--- PASSAGE TO READ ---

Madrid — Garzon is an internationally renowned judge, the man who scored an incredible triumph for human rights in the 1998 detention, in London, of former Chilean dictator Augusto Pinochet.

He has also taken on other apparent untouchables: the torturers of the Argentine military Junta and, years before that, police in Spain itself, who were accused of abuse during the country’s “dirty war” against Basque terrorists and were dismantled much too late under the new democracy. That failure was paid for heavily by the socialist government of the 1990s; and having uncovered it then, it will cost Garzón dearly now.

Higher still, will be the price he will have to pay for his latest attempts to administer justice in Spain. Garzón has sought to uncover a vast corruption ring (the so-called Gürtel case) within a Conservative party that embezzled millions during its previous reign and has just returned to power.

Finally, he has tried to bring justice to the families of victims of the Spanish Civil War. In 2008, Garzón began investigating war crimes allegedly committed by General Franco loyalists. More than 123,000 deaths and disappearances from that era have never been officially recognised as the murders they really were.

---

Answer these from the passage about Garzón:
(a) In which city was Augusto Pinochet detained in 1998?
(b) What is the corruption ring within the Conservative party called?
(c) In what year did Garzón begin investigating war crimes allegedly committed by General Franco loyalists?

--- MATERIAL PROVIDED ---

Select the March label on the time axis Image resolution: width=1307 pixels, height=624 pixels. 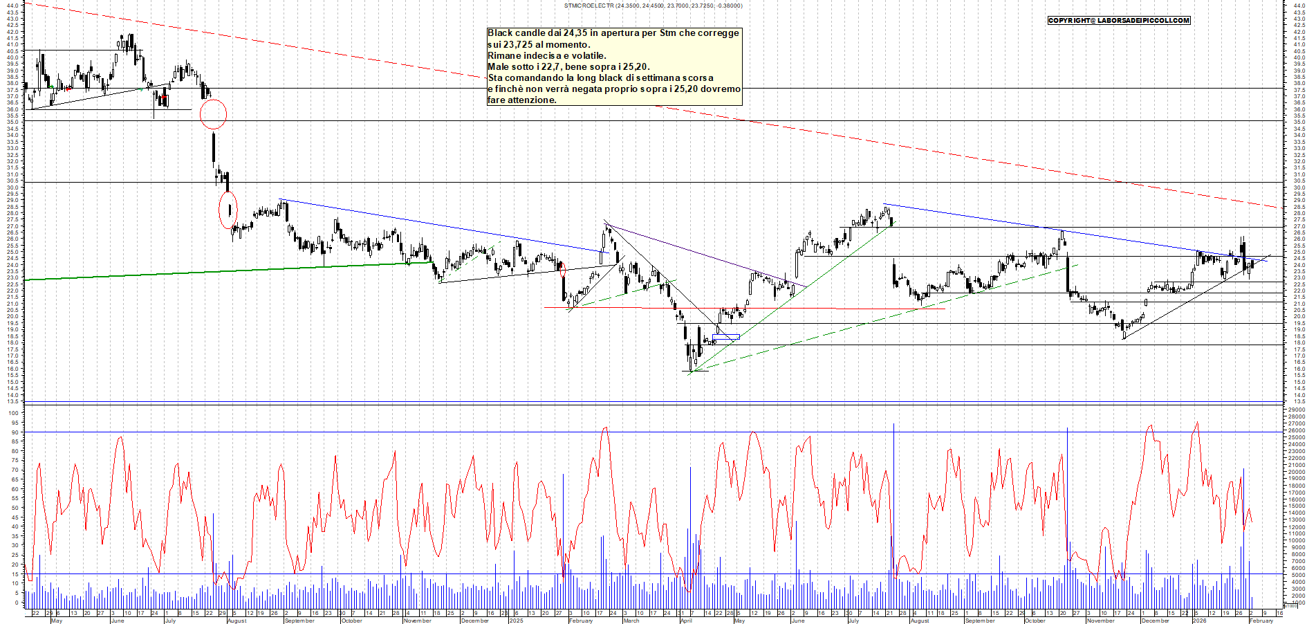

---

• _RESPONSE FOR THIS EXERCISE_:
(a) London
(b) The Gürtel case
(c) 2008